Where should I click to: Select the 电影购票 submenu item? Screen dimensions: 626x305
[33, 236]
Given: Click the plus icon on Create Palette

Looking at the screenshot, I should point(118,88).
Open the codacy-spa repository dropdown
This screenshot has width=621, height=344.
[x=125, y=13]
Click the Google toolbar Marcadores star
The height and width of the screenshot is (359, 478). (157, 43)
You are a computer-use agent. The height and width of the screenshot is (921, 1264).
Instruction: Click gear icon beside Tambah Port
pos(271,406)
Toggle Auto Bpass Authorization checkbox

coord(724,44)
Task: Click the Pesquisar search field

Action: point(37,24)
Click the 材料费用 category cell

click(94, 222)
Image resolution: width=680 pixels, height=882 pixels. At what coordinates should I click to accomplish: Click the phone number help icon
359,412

--

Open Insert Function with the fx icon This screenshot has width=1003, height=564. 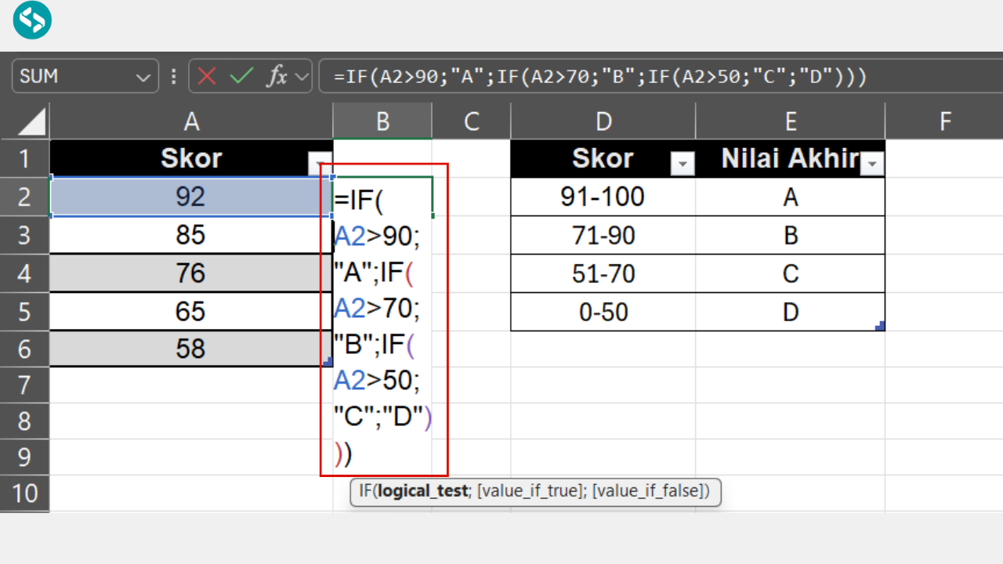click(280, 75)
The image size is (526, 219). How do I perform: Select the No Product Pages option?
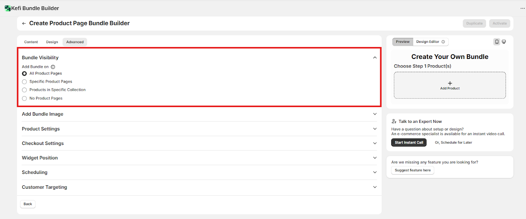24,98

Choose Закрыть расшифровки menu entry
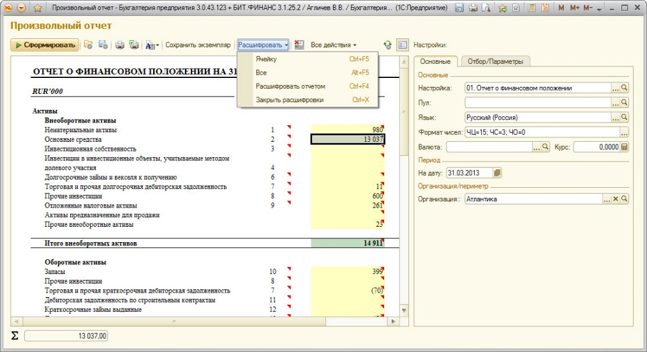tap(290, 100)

---

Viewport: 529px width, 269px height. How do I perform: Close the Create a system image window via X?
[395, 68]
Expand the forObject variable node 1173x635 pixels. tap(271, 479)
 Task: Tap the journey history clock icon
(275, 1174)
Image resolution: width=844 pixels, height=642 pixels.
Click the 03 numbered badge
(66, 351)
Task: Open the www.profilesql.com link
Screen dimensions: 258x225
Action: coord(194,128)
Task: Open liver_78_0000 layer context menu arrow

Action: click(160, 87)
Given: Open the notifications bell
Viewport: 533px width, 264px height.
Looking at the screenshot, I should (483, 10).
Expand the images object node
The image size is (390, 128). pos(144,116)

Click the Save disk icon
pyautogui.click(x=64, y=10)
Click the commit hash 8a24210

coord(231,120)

**Objective**
Echo the records exactly, starting with the line that contains "You are a computer-use" and going on through the line that contains "click(94, 222)", with both of those lines included.

**Output for this exercise**
You are a computer-use agent. The height and width of the screenshot is (921, 1264).
Instruction: Click gear icon beside Tambah Port
pos(271,406)
Toggle Auto Bpass Authorization checkbox

coord(724,44)
Task: Click the Pesquisar search field

Action: point(37,24)
Click the 材料费用 category cell

click(94, 222)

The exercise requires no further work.